DATA FOR ANALYSIS
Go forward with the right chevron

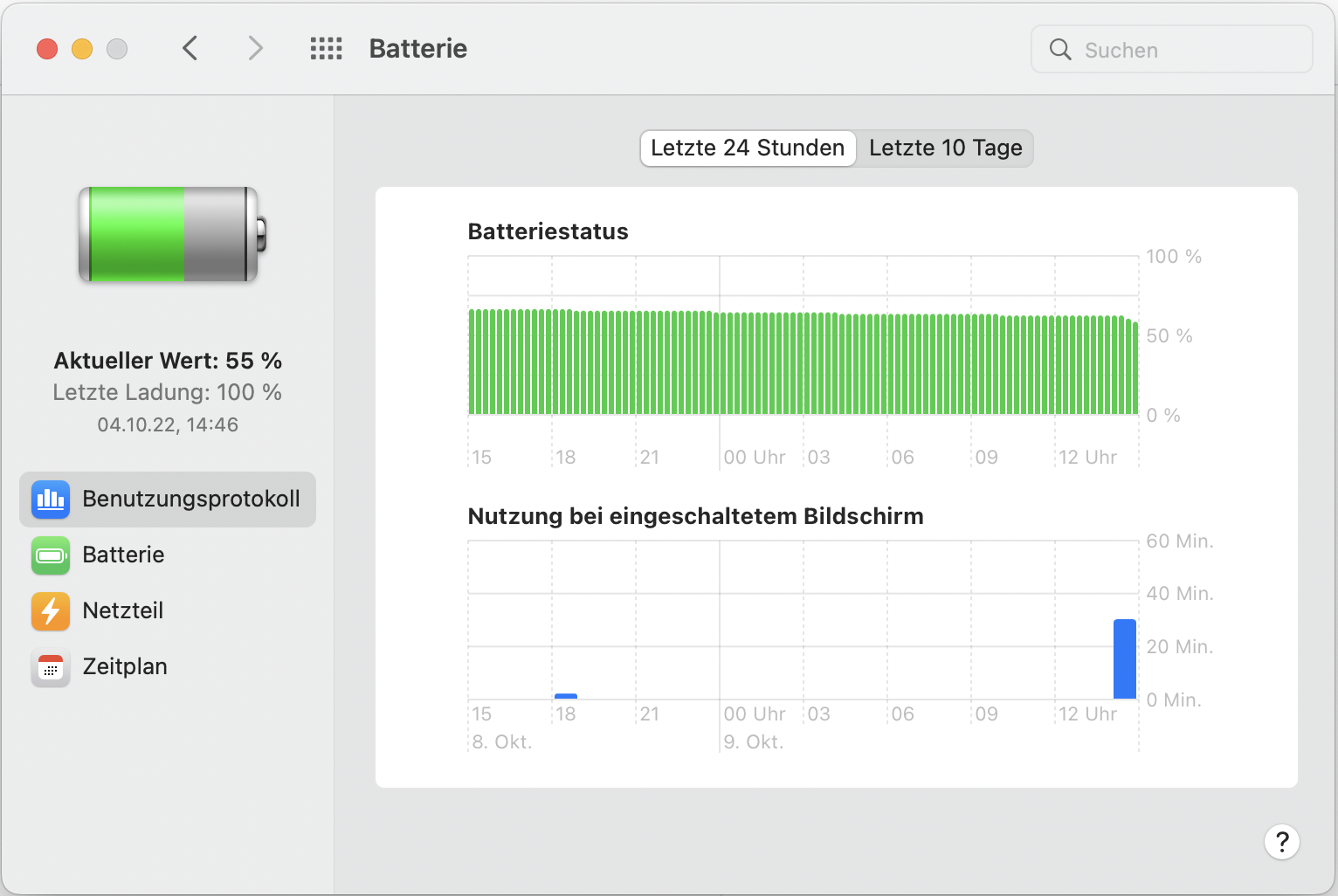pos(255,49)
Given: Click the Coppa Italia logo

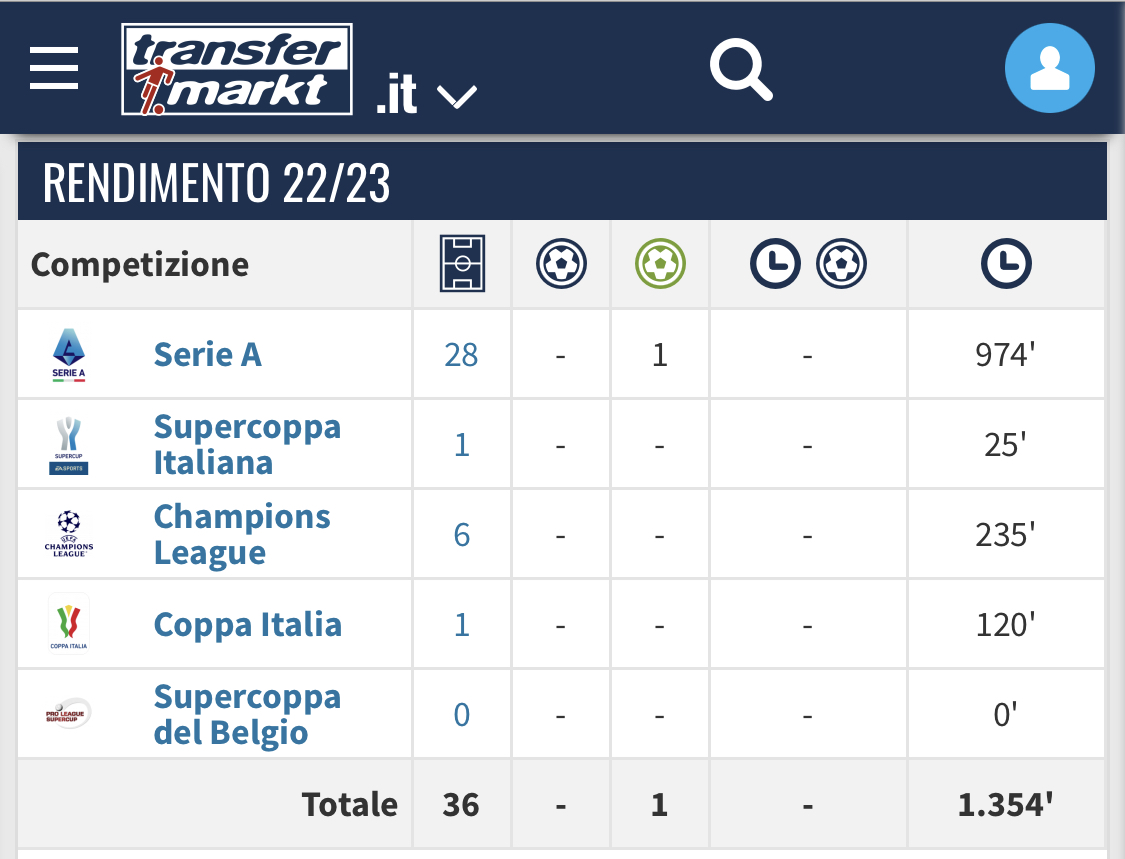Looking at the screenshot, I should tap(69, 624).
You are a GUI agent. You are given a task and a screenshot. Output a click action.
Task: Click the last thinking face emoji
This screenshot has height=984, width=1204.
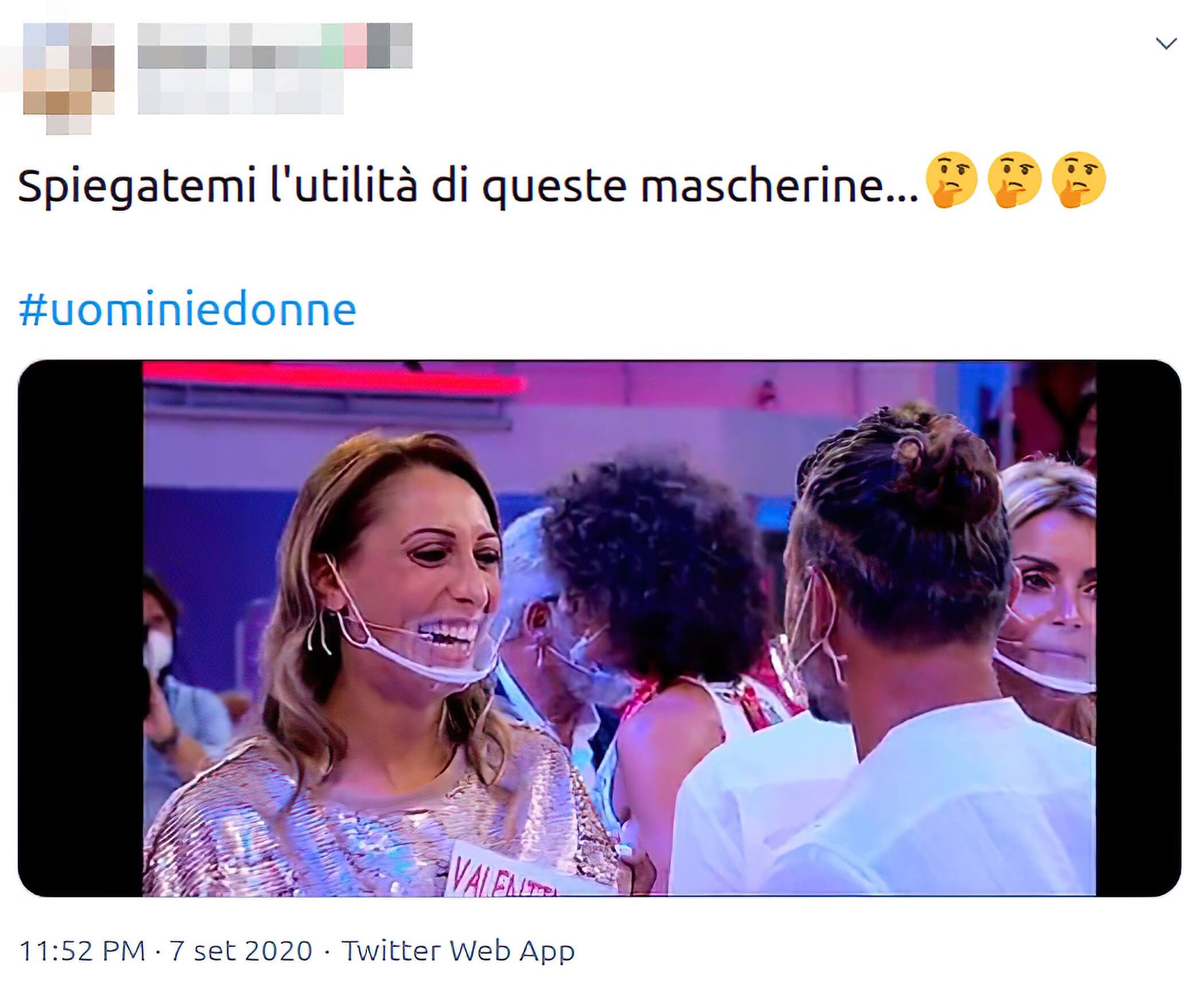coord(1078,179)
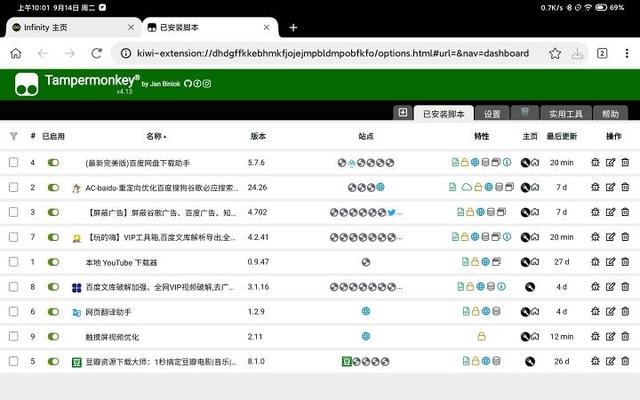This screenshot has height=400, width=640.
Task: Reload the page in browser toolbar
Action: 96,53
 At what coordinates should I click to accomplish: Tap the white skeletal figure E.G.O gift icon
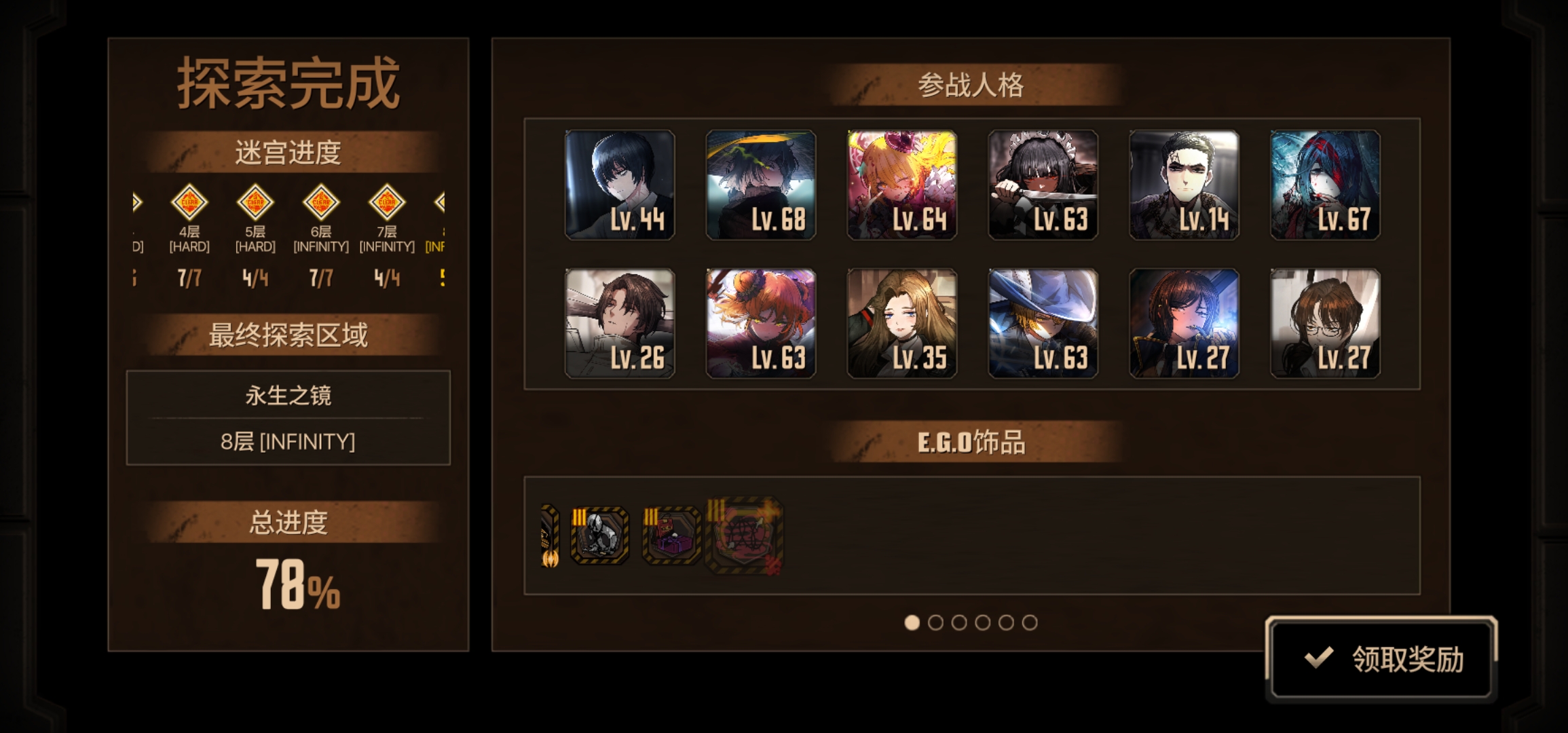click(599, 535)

WHAT TO DO
Please restate the entries word for word. Skip the pictures.

OUTPUT BELOW
Go forward with the right chevron

pos(255,49)
Given: Click the Coppa Italia logo

Looking at the screenshot, I should tap(69, 624).
You are a GUI agent. You are given a task and a screenshot. Output a click action.
Task: Click the last thinking face emoji
This screenshot has height=984, width=1204.
coord(1078,179)
This screenshot has height=400, width=640.
Task: Reload the page in browser toolbar
Action: 96,53
 At what coordinates should I click to accomplish: Tap the white skeletal figure E.G.O gift icon
click(599, 535)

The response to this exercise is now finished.